This plan is partial. Phase 0 will resolve the open questions into a decisions document and the phase table below may be re-cut accordingly.

When we get to detailed planning, I prefer a separate plan file per detailed phase, named with -phase-NN-descriptive appended.

I prefer one commit per logical change, and at minimum one commit per phase.

Situation¶

Shaken Fist's network mutations are implemented today by forking iptables, ip, brctl, sysctl, and (in places) arping subprocesses. The bulk of this lives in shakenfist/daemons/privexec/; a few sites in shakenfist/daemons/network/main.py exec the same kinds of commands directly without going through privexec. The shape is the historical Linux pattern: build a command line, run it under subprocess, parse the exit code (and sometimes the stdout, for the ip -pretty -json link show case in privexec/util.py:99) to figure out what happened.

This pattern was the only sensible answer for a long time. The kernel did not offer a stable, public, in-process API for firewall management — the legacy iptables interface was a binary setsockopt blob with version-sensitive offsets, libiptc was never declared stable, and the maintainers explicitly told everyone to shell out to the CLI. Bridge and VLAN management had a stable rtnetlink API in principle but the language ecosystem (especially Python) had no obvious mature binding, so exec'ing iproute2's ip command was the path of least resistance.
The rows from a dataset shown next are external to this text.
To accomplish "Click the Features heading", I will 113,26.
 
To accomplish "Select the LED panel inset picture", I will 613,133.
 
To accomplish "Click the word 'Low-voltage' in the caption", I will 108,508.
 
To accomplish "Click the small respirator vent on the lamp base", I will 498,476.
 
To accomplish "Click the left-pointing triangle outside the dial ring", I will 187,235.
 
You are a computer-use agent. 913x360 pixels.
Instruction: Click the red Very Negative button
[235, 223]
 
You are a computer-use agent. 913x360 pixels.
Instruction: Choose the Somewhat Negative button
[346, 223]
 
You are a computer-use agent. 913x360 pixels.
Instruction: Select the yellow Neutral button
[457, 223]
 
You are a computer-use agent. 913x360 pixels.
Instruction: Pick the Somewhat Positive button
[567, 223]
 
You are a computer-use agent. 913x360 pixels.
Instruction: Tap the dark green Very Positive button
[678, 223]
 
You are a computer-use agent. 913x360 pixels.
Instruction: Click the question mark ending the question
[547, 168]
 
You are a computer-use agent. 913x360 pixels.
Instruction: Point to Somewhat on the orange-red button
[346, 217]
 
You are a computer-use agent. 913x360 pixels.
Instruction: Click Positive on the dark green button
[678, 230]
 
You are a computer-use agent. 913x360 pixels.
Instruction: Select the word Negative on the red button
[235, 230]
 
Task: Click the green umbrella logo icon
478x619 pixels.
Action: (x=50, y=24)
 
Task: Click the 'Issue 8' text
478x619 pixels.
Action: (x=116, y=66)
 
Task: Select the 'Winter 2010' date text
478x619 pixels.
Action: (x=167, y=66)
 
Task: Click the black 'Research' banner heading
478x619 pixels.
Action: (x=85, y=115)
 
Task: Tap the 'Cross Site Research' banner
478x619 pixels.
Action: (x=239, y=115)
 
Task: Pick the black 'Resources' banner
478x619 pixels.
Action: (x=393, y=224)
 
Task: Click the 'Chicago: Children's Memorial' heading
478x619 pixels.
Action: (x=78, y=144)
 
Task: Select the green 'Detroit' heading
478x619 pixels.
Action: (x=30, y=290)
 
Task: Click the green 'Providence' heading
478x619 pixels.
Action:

That situation has changed. The kernel's answer to "we need a programmable firewall API real software can call directly" was nftables on netlink — a stable, documented, public kernel API with native transaction support (multiple operations across multiple tables committed atomically), extensibility without breaking older clients, an async subscription model for ruleset changes, and language-agnostic bindings. Around the same time, the pyroute2 Python library matured into a production-quality wrapper around rtnetlink, NFT netlink, generic netlink, and the network-namespace API. It is now used in real production code (OpenStack Neutron's agent-side dataplane, parts of Calico's Felix, and others).

Three modern paths exist for a project moving off exec'd network commands:

nftables via netlink (plus rtnetlink for link / addr / route work). The most incremental: same conceptual model as the current iptables approach, but typed, transactional, and library-call-shaped rather than exec-shaped.
Open vSwitch / OVN. Bypass netfilter entirely and express network policy as OpenFlow rules in a userspace datapath. This is where OpenStack drifted with the OVN mech driver. Much bigger architectural change.
eBPF. Attach programs directly to XDP, tc, and socket hooks; skip the netfilter framework. Cilium-style. Highest performance ceiling, biggest learning curve, and a fundamentally different operational model.

For SF, path 1 is the obvious choice. It preserves the mental model SF already has (filter rules, NAT rules, bridges, VXLANs), it lands incrementally (one rule type or one operation at a time), and it has a mature single- library answer in pyroute2. Paths 2 and 3 are real options but are scope-creep relative to what this plan needs to solve, and would bind SF to a much larger operational and dependency surface.

There is also a privilege separation opportunity that becomes available once PLAN-network-facade.md lands. Today sf-privexec is a single root-privileged daemon that any local SF process can ask to run arbitrary privileged operations. After network-facade, all network mutations are funnelled through a single mutator — the net-worker thread inside sf-net, reading from the operation queue — and net-worker is the only thing that ever needs to invoke network-privileged operations. That narrows both the caller set and the operation set enough that splitting sf-privexec becomes worth doing: a small dedicated daemon (call it sf-net-privexec for now — phase 0 picks the name) holds only CAP_NET_ADMIN, exposes only typed network operations, and accepts requests only from net-worker. Whatever residual privileged work sf-privexec does today (libvirt-side VM operations, on-disk image manipulation, qemu interactions) stays in the existing daemon. Each daemon ends up with a smaller blast radius than the combined one has today.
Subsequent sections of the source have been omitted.